Task instructions:
(a) According to the article about Donald Link, on what date did Herbsaint reopen after Katrina?
(b) From the article about Donald Link, copy the stretch from "Between Herbsaint and" through "worth sticking to.".

Extracted text:

★ ★ ★

It takes more than a devastating hurricane to get Donald Link to abandon his dedication to New Orleans. The Louisiana native’s commitment runs long and deep - grown from the memory of the honest cooking he knew as a child and from the farms from which he now sources ingredients for his two restaurants.

The style of food isn’t the only thing at Cochon (French for “pig”) that comes from Louisiana. So do most of the ingredients. “We butcher all our own pigs, and we get them from a local guy. We have some really good local farmers, and we stock up on whatever is in season: fresh shell peas, lady peas, chilis. All that stuff is native,” says Link.

“We were planning for the opening of Cochon at the time of Katrina,” Link says. “But the first priority was getting Herbsaint reopened.” Reopen it did, on October 7, 2005 — “the first day they said the water was safe to drink,” Link recalls. Grateful citizens poured in every night, eagerly enjoying the menu that had been redesigned to feature whatever local farms had available. If he hadn’t done that, Link says, some of those farms might have gone out of business. “The restaurant was like a sanctuary. When we opened, it just felt like everything was going to be fine. Because at least we had this.”

Providing a haven for local residents was reason enough for Link to roll up his sleeves and get to work. The overwhelming customer response meant an insane schedule for Link and his limited staff (many on his team had been forced to evacuate). “I got pretty tired of washing dishes by the second week,” he says. He wasn’t the only one. “We had the general manager’s boyfriend, the bartenders, even a local banker washing dishes.”

Slowly but surely, though, Link’s team returned. By November 2005 his staff level was almost back to normal, and he could turn his attention to prepping for the Cochon opening. “I can’t say enough about the staff that came back after the storm. Would I have come back?” he wonders. “People came back to support the restaurant. The hours and energy that those guys and women put in was just unbelievable. I couldn’t have done any of this without them.”

Between Herbsaint and Cochon — which opened a mere six months after Herbsaint reopened — Link now has about 80 people on his payroll, enough that he’s no longer spending late nights washing dishes. But he’ll never take his restaurants for granted. “Reopening Herbsaint and opening Cochon after the storm — those were big deals,” he says. “We saw that life would go on, and new and wonderful things could happen in the wake of something like that.” Sounds like a commitment worth sticking to.

★ ★ ★

Pointing data for screenshots and pages:
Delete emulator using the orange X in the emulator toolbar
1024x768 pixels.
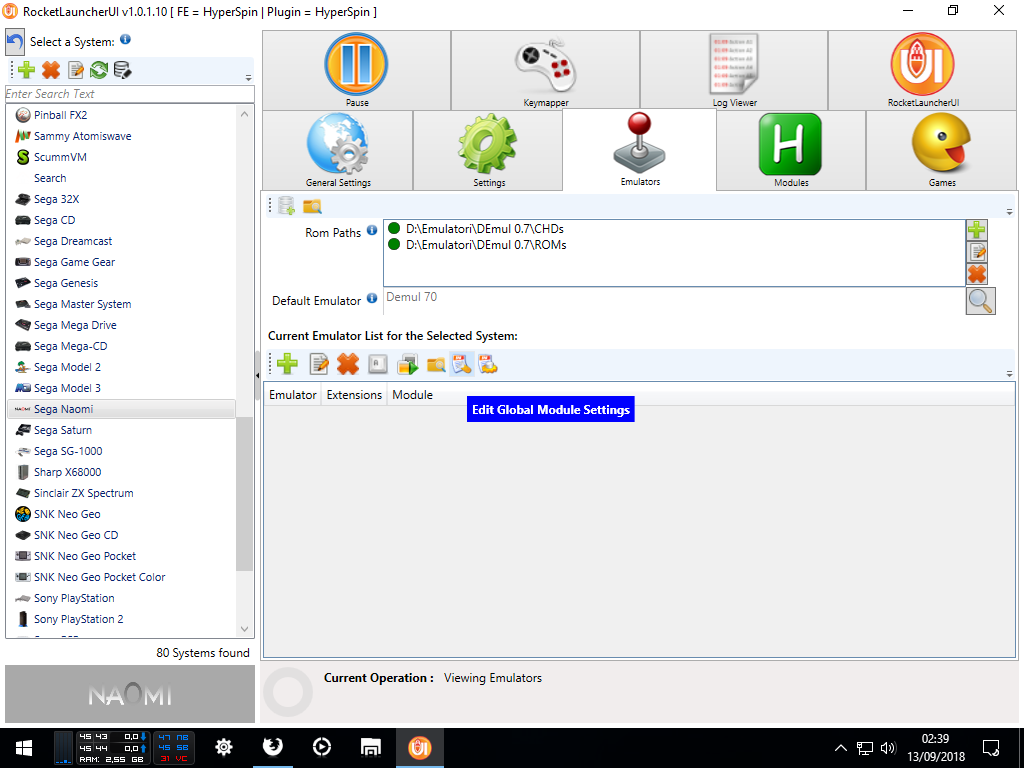pos(347,365)
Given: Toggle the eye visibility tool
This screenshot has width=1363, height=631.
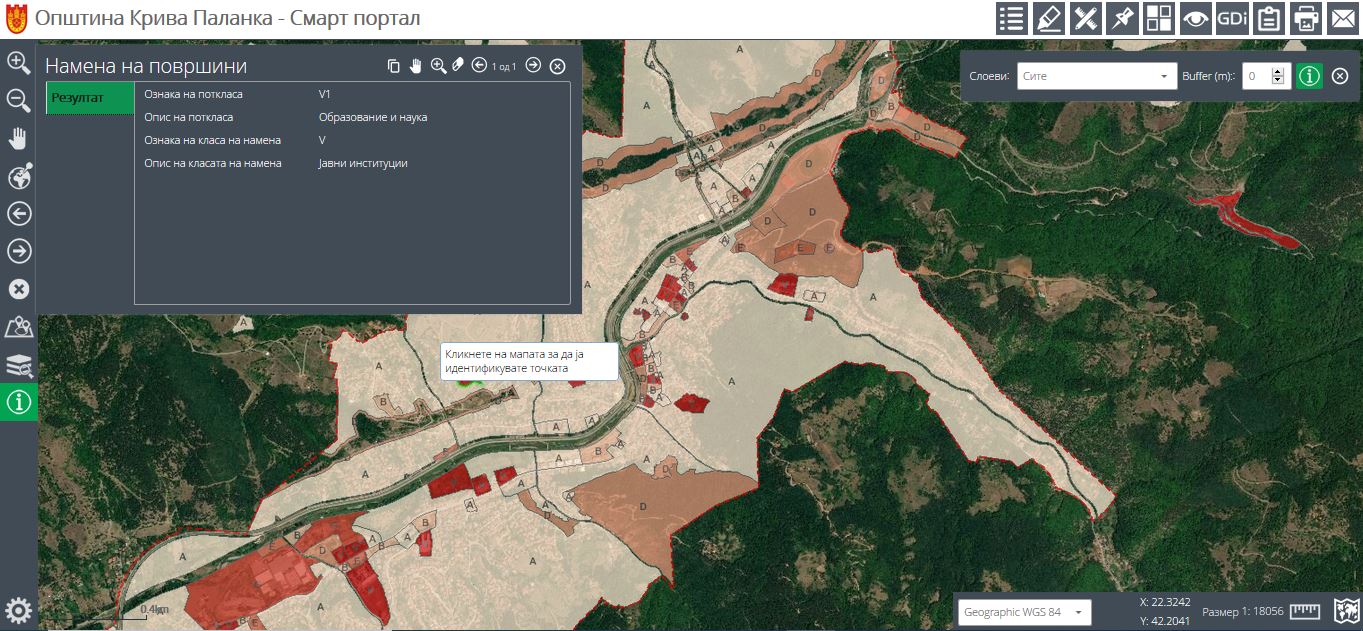Looking at the screenshot, I should click(x=1195, y=19).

★ ★ ★

Task responses:
(a) October 7, 2005.

(b)
Between Herbsaint and Cochon — which opened a mere six months after Herbsaint reopened — Link now has about 80 people on his payroll, enough that he’s no longer spending late nights washing dishes. But he’ll never take his restaurants for granted. “Reopening Herbsaint and opening Cochon after the storm — those were big deals,” he says. “We saw that life would go on, and new and wonderful things could happen in the wake of something like that.” Sounds like a commitment worth sticking to.